=== EXCERPTED TEXT ===
Blocking the event loop from worker verticle!?!

941 views
Skip to first unread message

Steve Hummingbird

unread,
Aug 2, 2018, 11:46:56 AM8/2/18
to vert.x
I just came across a pretty strange situation, which I haven't been able to fully figure out yet (pretty scarce on time at the moment).

Basically the situation is as following:
- I have a worker verticle
- the worker verticle makes an async call to the mongo driver
- the callback of the mongo driver calls vertx.runOnContext and inside that, we just call Thread.sleep() to block

This leads to the following warning:

 Thread Thread[vert.x-eventloop-thread-14,5,main] has been blocked for 5457 ms, time limit is 2000


Note, this seems to be the main event loop(!!) and not the woker complaining about a long running task.

To make this go away, I found two things that work:
- Replace the call to the mongo driver with my own code which just spins up a new thread and sleeps before calling the callback. (so probably the mongo driver is doing something different than just ending up on another thread on the callback). This is actually pretty useless in practice.
- Remove vertx.runOnContext from the mongodb callback


In the end the question is: How is it possible to start on a worker verticle and end up blocking the main event loop? And why do I only see this when I use vertx.runOnContext (in combination with the mongo driver)?

I can try to put up a simple reproducer in case this is helpful, but I wanted to get in touch first, since maybe there is a misunderstanding about the general concept here.

Blake

unread,
Aug 2, 2018, 4:04:34 PM8/2/18
to vert.x
Hey Steve,

It makes sense you're blocking the event loop here, because you've already said that you're calling Thread.sleep() on the event loop yeah? In the mongo callback, you're sleeping. The mongo callback is caling runOnContext which means that it is running that callback on the vert.x context (i.e., event loop).

=== Extracted data entries ===
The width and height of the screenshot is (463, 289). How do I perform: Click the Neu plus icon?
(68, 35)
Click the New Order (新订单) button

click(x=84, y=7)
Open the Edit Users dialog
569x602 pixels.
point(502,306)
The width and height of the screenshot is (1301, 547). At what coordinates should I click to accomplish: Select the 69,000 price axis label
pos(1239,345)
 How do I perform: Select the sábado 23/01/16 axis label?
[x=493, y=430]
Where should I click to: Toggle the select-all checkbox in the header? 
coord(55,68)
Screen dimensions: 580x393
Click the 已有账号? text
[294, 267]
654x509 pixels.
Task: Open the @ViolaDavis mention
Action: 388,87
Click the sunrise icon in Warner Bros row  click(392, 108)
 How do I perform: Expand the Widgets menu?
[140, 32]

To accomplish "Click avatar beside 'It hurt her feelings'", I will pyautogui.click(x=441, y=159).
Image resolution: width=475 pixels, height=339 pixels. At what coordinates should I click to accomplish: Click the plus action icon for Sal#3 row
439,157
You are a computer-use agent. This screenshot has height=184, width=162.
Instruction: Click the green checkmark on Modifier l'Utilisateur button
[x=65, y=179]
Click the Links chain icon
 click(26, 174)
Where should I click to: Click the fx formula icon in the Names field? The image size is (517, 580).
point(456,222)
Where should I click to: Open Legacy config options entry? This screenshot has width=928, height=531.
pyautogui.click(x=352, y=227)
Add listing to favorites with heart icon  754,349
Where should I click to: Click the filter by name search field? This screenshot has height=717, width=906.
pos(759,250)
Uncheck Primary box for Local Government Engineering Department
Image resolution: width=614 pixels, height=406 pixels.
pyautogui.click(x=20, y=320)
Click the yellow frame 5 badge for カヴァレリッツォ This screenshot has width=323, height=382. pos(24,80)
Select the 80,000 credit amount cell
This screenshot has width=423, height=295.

=== REQUESTS ===
1 - Answer these questions using the vert.x thread:
(a) For how long had the thread been blocked, according to the warning?
(b) What does the worker verticle make an async call to?
(c) Which method does Blake say the mongo callback is calling?
2 - Quote the vert.x thread from "Thread Thread[vert.x-eventloop-thread-14,5,main] has" to "the mongo driver)?".

=== WRITTEN ANSWERS ===
1 -
(a) 5457 ms
(b) The mongo driver
(c) runOnContext

2 -
Thread Thread[vert.x-eventloop-thread-14,5,main] has been blocked for 5457 ms, time limit is 2000


Note, this seems to be the main event loop(!!) and not the woker complaining about a long running task.

To make this go away, I found two things that work:
- Replace the call to the mongo driver with my own code which just spins up a new thread and sleeps before calling the callback. (so probably the mongo driver is doing something different than just ending up on another thread on the callback). This is actually pretty useless in practice.
- Remove vertx.runOnContext from the mongodb callback


In the end the question is: How is it possible to start on a worker verticle and end up blocking the main event loop? And why do I only see this when I use vertx.runOnContext (in combination with the mongo driver)?